Quantized weights¶

QuantizedWeight stores packed affine int4/int8 weights for inference. The object is a logical weight plus the metadata required to execute it without guessing shape from storage:

\[w_{g,j} = s_g q_{g,j} + b_g.\]

Supported layouts map to the public operations:

Layout	Logical source shape	Used by
`linear`	`(C_out, C_in)`	Sparse-feature linear projections.
`kernel_major`	`(K, C_in, C_out)`	Relation convolution with mapped kernel rows.
`dense_5d`	`(C_out, Kx, Ky, Kz, C_in)`	Public sparse convolution modules and functions.

Related pages¶

Quantized backend routes: Quantization routes
Sparse convolution routes: Convolution routes
Quantized module wrappers: Quantized convolution modules and Quantized feature modules
Feature linear API: Feature operations

class mlx_lattice.core.quantized.QuantizedWeight(weight, scales, biases, group_size, bits, in_channels, out_channels, kernel_size, layout)[source]¶

Bases: object

Packed affine INT4/INT8 inference weight.

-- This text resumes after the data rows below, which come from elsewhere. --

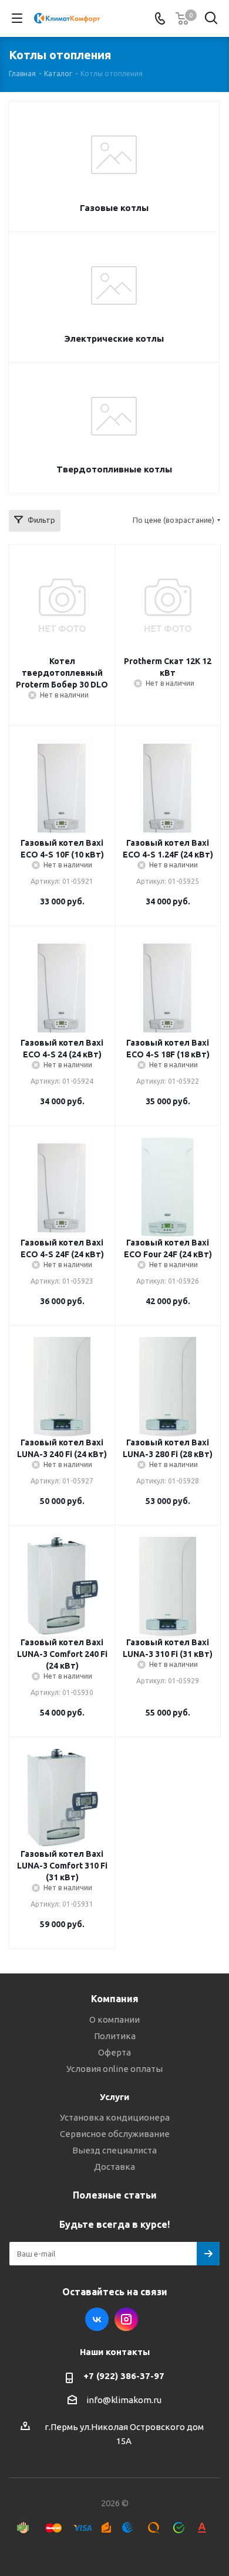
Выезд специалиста (114, 2150)
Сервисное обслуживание (115, 2134)
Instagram (126, 2319)
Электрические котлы (114, 338)
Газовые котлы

The object stores packed uint32 integer codes plus per-group affine scales and biases. Logical values are reconstructed as scale * code + bias by quantized linear and convolution paths.

layout records the logical source shape: linear for (C_out, C_in), kernel_major for (K, C_in, C_out), and dense_5d for (C_out, Kx, Ky, Kz, C_in).

Parameters:

weight (array)
scales (array)
biases (array)
group_size (int)
bits (int)
in_channels (int)
out_channels (int)
kernel_size (tuple[int, int, int])
layout (Literal['linear', 'kernel_major', 'dense_5d'])

weight: array¶

scales: array¶

biases: array¶

group_size: int¶

bits: int¶

in_channels: int¶

out_channels: int¶

kernel_size: tuple[int, int, int]¶

layout: Literal['linear', 'kernel_major', 'dense_5d']¶

property storage_in_channels: int¶

property is_pointwise: bool¶

property nbytes: int¶

mlx_lattice.core.quantized.dequantize_weight(weight)[source]¶

Restore the logical floating-point weight represented by weight.

The returned array uses the original logical layout recorded by weight.layout and slices away any padded storage channels.

Return type:: array
Parameters:: weight (QuantizedWeight)

mlx_lattice.core.quantized.quantize_weight(weight, *, group_size=None, bits=4)[source]¶

Pack a linear or sparse-convolution weight for inference.

Parameters:

weight (array) – Floating float16 or float32 weight. Accepted shapes are (C_out, C_in), (K, C_in, C_out), or (C_out, Kx, Ky, Kz, C_in).
group_size (int | None) – Quantization group size. None chooses 64 for C_in >= 64 and 32 otherwise.
bits (int) – Packed integer width, either 4 or 8.

Return type:

QuantizedWeight

Returns:

A QuantizedWeight containing packed storage and affine metadata. Input channels are padded in storage to the selected group size when needed; logical in_channels remains the original channel count.